* _What to do_:
Your answer must be every line of the data that holds the string "browser".

[Stored data]
__________________________________________________

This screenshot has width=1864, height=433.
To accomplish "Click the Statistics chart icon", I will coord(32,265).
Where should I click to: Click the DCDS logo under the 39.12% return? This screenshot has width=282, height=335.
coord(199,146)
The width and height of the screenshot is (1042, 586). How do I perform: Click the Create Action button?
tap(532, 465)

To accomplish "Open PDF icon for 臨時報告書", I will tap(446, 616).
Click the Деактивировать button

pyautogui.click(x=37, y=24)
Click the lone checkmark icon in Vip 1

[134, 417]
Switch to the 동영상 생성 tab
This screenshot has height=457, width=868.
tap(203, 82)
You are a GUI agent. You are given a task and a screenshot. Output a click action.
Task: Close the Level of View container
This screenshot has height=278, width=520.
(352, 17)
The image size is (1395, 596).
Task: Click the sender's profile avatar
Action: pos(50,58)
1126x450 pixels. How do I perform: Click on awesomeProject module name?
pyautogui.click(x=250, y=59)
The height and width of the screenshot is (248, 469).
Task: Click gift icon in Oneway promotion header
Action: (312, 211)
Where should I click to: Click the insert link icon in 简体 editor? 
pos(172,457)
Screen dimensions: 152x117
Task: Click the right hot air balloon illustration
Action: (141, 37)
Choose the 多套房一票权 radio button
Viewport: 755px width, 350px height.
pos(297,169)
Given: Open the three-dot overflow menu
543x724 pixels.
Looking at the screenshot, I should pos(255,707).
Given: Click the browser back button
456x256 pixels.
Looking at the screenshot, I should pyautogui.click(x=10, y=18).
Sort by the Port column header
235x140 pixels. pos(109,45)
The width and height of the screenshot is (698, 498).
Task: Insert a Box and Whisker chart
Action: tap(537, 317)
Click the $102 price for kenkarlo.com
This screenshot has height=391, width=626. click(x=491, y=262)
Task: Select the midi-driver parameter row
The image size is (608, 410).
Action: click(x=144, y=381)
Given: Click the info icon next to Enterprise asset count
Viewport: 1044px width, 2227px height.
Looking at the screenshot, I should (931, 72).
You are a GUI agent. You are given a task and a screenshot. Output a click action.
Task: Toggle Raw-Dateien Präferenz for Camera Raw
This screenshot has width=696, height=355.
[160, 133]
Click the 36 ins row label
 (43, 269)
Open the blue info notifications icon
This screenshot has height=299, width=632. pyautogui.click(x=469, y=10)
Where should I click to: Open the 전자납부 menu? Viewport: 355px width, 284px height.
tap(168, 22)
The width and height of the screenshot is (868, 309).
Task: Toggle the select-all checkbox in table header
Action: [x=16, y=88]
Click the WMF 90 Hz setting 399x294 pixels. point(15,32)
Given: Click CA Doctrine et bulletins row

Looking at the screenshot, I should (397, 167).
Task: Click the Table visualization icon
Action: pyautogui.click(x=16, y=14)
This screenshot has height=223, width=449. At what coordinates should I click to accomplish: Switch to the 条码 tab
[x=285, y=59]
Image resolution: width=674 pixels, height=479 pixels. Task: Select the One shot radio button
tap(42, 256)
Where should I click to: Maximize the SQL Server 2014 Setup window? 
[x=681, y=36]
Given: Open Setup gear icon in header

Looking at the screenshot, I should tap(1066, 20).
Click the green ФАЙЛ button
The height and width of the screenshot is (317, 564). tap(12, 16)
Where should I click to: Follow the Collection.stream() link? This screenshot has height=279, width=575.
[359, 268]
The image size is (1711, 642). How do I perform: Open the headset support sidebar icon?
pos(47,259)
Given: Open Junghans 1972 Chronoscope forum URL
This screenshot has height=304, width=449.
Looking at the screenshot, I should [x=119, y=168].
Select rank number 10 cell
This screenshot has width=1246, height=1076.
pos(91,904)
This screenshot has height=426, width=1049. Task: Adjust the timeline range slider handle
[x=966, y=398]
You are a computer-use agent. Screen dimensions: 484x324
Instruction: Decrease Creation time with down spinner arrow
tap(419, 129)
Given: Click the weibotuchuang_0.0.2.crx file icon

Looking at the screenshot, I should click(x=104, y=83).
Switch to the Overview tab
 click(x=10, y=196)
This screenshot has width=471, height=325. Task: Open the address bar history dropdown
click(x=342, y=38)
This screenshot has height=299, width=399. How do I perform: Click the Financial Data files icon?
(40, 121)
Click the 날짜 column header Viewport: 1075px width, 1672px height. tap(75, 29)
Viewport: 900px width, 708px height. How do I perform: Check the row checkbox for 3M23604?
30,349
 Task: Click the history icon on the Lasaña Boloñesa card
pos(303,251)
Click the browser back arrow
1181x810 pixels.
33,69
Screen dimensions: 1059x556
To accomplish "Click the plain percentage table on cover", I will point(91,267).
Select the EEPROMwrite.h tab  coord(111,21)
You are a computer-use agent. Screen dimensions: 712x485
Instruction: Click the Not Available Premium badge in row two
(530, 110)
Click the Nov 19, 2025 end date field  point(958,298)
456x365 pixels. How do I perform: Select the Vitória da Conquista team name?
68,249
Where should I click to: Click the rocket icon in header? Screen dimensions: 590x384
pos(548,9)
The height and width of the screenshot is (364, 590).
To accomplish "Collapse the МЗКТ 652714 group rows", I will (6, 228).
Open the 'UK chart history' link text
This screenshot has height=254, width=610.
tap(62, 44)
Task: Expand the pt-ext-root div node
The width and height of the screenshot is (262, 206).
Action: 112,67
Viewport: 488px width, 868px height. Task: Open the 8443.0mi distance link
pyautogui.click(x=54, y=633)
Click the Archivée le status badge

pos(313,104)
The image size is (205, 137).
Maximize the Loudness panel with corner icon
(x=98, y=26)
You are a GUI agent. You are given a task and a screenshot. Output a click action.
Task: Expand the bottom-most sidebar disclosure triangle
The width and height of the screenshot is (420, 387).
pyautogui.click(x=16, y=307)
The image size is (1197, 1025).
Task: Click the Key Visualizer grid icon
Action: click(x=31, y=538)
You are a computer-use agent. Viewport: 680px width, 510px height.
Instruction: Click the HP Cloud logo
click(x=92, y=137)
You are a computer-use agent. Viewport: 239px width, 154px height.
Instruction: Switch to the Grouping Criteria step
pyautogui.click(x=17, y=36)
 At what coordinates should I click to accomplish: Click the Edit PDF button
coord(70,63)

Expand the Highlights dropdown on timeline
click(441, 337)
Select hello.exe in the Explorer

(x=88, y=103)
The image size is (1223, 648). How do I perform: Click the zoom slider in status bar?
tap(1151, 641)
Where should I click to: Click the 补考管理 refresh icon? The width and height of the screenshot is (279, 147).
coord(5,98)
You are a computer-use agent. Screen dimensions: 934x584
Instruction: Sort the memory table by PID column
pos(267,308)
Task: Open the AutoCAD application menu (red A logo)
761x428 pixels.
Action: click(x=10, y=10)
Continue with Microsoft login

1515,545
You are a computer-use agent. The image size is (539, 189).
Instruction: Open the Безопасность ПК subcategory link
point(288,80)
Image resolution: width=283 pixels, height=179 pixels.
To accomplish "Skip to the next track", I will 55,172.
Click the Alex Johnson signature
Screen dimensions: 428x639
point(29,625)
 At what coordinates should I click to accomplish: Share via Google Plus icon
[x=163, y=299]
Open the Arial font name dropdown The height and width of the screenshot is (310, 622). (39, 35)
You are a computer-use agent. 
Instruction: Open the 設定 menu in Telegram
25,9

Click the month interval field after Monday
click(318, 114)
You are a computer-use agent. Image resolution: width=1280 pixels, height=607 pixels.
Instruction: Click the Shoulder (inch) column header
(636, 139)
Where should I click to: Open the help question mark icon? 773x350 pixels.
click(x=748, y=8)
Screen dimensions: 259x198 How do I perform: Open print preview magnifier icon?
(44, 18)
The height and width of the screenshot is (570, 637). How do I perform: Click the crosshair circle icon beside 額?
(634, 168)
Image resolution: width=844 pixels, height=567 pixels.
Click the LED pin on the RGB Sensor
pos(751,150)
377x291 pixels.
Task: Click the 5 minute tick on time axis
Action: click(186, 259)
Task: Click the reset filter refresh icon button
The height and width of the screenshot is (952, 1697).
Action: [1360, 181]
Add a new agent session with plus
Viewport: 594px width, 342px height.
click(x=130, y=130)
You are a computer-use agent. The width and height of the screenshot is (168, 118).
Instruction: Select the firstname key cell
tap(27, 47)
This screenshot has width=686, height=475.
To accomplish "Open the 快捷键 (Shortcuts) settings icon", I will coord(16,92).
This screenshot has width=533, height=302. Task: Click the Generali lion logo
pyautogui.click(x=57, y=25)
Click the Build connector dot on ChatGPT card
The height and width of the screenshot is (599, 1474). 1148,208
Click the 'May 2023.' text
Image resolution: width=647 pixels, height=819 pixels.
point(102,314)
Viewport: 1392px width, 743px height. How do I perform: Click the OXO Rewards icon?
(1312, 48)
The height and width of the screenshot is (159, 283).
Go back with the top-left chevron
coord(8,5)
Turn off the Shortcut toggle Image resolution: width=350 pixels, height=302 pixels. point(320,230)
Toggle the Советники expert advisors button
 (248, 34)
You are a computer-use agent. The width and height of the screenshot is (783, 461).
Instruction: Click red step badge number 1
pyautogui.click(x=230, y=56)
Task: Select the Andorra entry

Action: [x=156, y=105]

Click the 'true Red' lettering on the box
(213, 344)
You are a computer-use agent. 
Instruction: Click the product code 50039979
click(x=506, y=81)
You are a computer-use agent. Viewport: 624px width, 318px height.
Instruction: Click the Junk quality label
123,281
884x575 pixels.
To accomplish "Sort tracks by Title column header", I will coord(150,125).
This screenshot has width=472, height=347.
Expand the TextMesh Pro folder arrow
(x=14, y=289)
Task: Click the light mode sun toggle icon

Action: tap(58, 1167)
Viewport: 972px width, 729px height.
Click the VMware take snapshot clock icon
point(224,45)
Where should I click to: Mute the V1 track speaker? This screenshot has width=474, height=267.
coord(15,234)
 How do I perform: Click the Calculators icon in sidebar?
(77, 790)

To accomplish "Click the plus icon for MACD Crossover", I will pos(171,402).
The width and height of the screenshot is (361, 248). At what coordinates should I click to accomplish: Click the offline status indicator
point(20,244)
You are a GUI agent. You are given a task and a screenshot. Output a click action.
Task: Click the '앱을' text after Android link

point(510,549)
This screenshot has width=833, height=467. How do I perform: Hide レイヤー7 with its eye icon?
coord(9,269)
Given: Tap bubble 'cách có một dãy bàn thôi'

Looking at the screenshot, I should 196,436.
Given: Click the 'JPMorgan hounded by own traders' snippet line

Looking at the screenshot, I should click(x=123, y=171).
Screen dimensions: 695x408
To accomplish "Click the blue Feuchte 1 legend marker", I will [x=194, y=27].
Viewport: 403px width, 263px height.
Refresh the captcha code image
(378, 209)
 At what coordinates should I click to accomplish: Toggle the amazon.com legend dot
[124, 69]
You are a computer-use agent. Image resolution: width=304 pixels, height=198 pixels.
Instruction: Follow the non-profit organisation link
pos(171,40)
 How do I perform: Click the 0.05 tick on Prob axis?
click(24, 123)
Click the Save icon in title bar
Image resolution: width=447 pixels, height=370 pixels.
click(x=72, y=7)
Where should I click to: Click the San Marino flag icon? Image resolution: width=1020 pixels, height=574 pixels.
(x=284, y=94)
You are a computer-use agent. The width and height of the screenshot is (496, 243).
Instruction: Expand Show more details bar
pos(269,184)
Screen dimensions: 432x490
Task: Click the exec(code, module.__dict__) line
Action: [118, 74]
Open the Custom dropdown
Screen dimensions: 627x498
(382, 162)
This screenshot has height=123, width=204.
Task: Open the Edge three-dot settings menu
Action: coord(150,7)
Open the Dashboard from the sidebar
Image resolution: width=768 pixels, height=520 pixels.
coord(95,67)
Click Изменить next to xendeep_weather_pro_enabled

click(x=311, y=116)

__________________________________________________

* _Task output_:
Given: Click the browser back button
Click the browser back arrow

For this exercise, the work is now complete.